Getting care quickly and easily is vital for achieving the best results. Patients who have difficulty getting to appointments due to distance, transportation, or scheduling issues can result in delays, so CorVel makes it as easy and as seamless as possible to obtain care. Our investments in technology have allowed us to scale our suite of virtual care services to meet the increased demand.

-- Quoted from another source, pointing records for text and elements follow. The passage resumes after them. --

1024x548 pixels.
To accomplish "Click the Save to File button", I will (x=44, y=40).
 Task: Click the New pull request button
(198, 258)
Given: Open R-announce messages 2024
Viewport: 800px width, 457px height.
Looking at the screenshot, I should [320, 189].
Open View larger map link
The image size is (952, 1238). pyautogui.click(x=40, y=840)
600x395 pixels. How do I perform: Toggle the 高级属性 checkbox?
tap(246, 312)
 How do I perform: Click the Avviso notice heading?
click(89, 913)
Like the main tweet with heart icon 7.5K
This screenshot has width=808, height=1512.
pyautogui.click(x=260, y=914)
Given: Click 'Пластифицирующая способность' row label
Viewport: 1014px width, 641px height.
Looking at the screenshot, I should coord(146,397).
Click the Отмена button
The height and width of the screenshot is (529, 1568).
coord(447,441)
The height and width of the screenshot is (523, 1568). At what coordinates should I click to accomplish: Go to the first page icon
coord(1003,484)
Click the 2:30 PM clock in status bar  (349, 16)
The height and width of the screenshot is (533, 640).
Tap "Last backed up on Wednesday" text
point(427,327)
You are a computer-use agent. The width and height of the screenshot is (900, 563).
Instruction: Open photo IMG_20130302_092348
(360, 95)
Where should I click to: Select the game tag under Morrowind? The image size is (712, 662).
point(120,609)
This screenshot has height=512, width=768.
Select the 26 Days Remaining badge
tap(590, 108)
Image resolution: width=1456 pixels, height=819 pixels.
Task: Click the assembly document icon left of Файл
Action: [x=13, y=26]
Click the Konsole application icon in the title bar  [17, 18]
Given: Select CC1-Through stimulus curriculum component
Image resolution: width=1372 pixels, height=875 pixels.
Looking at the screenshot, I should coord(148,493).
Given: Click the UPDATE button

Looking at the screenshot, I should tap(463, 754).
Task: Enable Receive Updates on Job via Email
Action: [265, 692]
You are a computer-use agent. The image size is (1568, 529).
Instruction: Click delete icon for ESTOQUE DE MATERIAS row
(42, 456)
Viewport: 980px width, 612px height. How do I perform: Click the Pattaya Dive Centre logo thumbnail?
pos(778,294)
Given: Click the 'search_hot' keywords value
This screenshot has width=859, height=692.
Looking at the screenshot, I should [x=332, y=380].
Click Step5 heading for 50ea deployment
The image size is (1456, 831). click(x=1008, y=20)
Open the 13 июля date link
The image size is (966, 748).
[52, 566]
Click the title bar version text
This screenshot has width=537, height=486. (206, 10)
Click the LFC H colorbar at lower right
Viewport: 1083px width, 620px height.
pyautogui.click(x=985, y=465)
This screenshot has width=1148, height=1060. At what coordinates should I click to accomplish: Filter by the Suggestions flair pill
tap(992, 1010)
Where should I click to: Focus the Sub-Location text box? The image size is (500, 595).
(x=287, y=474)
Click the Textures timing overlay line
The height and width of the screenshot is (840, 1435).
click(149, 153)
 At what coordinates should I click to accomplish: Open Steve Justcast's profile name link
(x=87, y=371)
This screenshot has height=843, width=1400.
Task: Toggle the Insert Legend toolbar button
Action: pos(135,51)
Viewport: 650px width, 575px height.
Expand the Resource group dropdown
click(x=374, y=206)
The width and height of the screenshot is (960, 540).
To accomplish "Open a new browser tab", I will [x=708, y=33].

Available virtual care services include Advocacy 24/7, home monitoring, physical therapy, and medical visits, as well as home delivery of prescriptions and durable medical equipment. TeleCBT, or virtual cognitive behavioral therapy, is also available to offer psychological intervention to injured workers struggling with pain management, coping skills, and expectations in recovery.
VIRTUAL CARE RESULTS
Our networks take advantage of the latest technology to connect providers to patients and to each other. The telehealth revolution helps providers deliver the same care while tackling logistical headaches such as travel time and specialist availability. Removing these friction points speeds up care delivery and can actually improve care. For example, video and photo recordings of patients in a telehealth setting can be more accurate in documenting and demonstrating progress in range of motion and other physical capabilities than the traditional visual observation in a face-to-face visit.
CorVel’s networks also leverage advances in electronic medical records integration and practice management systems with the most efficient scheduling and reminders for compliance with treatment plans. CorVel’s developments in machine learning and AI-driven technology help us continually improve methods for gathering, storing, and analyzing data on claims processing and compliance reporting. This technology goes hand in hand with patient-facing technology like telehealth.
Our network treats the whole patient, not just physical health. Mental illnesses such as anxiety, depression, or post-traumatic stress disorder can arise after a work injury and profoundly impact an individual’s work capability even if they’re physically healthy. For employees with chronic pain, there is an even higher risk for depression.
Recognizing the importance of mental health as part of its holistic approach, CorVel’s network is optimized to provide prompt and efficient diagnosis and treatment to help speed recovery and enable a faster return to work. Our network includes providers who specialize in mental health, enabling us to provide personalized care to injured workers and give special consideration to clarify any work environment needs to assist in return to work.
There are networks, and then there are CorVel’s networks. To truly provide a superior solution, you need a level of sophistication and discipline when building network solutions that are tailored for optimum results. Our holistic, outcomes-based network model provides the best value for employers, insurers, and everyone else involved in helping injured workers return to full capacity as soon as possible.